Когда с супом было покончено, Фейт осторожно поставила ложку на стол и сама посмотрела на Эдварда. Мужчина задумчиво потирал подбородок.
— Ты выглядишь устало, — сухо заметил он, сузив глаза.
Фейт нахмурилась. Верное замечание. Она не просто выглядела устало. Именно так она себя и чувствовала. Но, разве его хоть когда-то это волновало?
Звук отодвигаемого стула заставил Фейт застыть от ужаса. Всего пара коротких шагов и Эдвард уже стоял позади нее. Его руки опустились на ее плечи, придавливая своей тяжестью. Аромат его туалетной воды наполнил сознание Фейт. Зажмурившись, она постаралась не дышать, но знала, надолго ее не хватит. Так и случилось. С очередным вздохом присутствие Эдварда стало еще очевиднее. Наверное, никогда в жизни она не позабудет этот аромат. Даже если очень хорошо постарается.
Медленно, словно он имел на это право, Эдвард провел пальцами вдоль кружевной отделки ворота платья. Фейт вздохнула, из-за всех сил удерживая себя на стуле. Отвращение замерло в ее горле, вместе со звуками протеста. Эдвард тяжело задышал над ней, обдавая ее затылок собственным жарким дыханием. Но, когда он наклонился еще ближе к ней, Фейт не смогла удержать себя на месте. Увернувшись, она выскользнула из-под рук Эдварда, поспешно вскакивая со стула. Качая головой, она отошла еще на шаг, не сомневаясь, что мужчина последует за ней.

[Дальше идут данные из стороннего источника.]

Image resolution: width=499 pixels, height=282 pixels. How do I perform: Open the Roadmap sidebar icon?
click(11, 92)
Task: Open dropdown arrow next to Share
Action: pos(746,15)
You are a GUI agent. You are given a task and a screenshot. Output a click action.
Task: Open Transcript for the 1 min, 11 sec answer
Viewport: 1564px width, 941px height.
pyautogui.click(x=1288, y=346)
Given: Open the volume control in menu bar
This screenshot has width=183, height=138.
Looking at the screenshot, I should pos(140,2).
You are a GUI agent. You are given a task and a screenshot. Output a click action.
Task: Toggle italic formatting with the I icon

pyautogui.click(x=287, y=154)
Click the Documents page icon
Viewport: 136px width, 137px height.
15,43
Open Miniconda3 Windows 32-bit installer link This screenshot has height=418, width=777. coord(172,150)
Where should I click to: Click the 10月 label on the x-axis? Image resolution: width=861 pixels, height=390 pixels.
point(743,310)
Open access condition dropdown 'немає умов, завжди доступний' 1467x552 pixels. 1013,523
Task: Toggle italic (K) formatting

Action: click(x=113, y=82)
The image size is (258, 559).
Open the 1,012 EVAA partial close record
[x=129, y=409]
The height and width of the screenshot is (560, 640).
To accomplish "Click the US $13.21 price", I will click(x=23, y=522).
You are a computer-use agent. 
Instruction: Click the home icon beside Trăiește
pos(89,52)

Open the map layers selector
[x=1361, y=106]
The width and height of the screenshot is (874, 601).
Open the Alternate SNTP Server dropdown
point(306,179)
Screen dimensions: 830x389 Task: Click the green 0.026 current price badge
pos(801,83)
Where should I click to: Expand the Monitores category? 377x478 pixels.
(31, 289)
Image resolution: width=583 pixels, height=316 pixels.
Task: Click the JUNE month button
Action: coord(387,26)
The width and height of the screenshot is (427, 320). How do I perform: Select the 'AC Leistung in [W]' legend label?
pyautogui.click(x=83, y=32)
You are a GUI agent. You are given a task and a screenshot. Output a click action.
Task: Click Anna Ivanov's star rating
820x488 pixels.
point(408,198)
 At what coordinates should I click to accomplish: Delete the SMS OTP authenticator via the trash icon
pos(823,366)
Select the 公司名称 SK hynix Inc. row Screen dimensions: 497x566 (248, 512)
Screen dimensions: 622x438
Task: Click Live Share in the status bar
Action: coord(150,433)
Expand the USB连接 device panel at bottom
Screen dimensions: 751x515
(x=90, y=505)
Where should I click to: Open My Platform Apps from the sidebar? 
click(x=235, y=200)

Эдвард выпрямился. В его глазах светилось недовольство, но не только. Фейт могла бы поклясться, что увидела дикий азарт и желание. Ему всегда нравилось преследовать ее. Фейт разозлилась на саму себя. Почему она забыла об этом и позволила ему увидеть ее растерянность?
— Твой испуг мне нравится больше, чем нездоровая бледность, — насмешливо протянул Эдвард, возвращаясь на свое место за столом, — Теперь садись. Мы еще не обсудили то, что собирались.
Фейт незамедлительно подчинилась. Она хотела как можно скорее покончить со всем и сбежать отсюда. Сложив руки на груди, она посмотрела на Эдварда, застыв в томительном ожидании.
Но, Эдвард молчал, прожигая ее взглядом. И Фейт это не нравилось. Очень сильно не нравилось.
Чтобы немного отвлечься, Фейт перевела взгляд на кольцо на руке Эдварда. Она хорошо знала это кольцо. Когда-то оно принадлежало отцу. Но вот уже пять лет красовалось на пальце Эдварда.
— Я хочу сына, — резко сказал Эдвард, заставляя Фейт вынырнуть из тумана горьких воспоминаний, — И ты мне его подаришь.
Фейт вскинула голову, с ужасом уставившись на Эдварда. Ее рот открывался и закрывался в безмолвном возгласе. Она и в лучшее время испытывала трудности с речью, а сейчас радовалась этому. В ином случае все, что она сделала бы, закричала. Громко, очень громко.
— Я понимаю, что ты хочешь спросить, — сказал Эдвард, — И сразу же отвечу на твой вопрос. Это не предложение. Ты сделаешь то, что я скажу. Впрочем, как и всегда. Я слишком долго работал над твоей покорностью. Слишком долго и теперь хочу получить то, что сам в тебе взращивал, — он немного помедлил, словно ведя в уме свои особенные подсчеты, — но, в том случае, если ты все же захочешь показать характер, у меня найдется, чем тебя приструнить.
Не отрывая взгляда от Фейт, Эдвард сунул руку во внутренний карман темно-бордового сюртука и достал записку.
— Встань и возьми. Хочу, чтобы ты убедилась в том, что я не шучу.
Фейт поднялась и на дрожащих ногах подошла к Эдварду. Ее руки тряслись, когда она взяла у мужчины сложенный вдвое лист. Печать на конверте она узнала сразу. И от этого на душе стало мерзко и холодно. Несколько капель появилось на кремовой бумаге, которой славилась больница, расположенная далеко за пределами Лондона. Дурные воспоминания в один быстрый миг всколыхнулись в душе Фейт. Пальцы разжались, и письмо медленно опустилось на пол.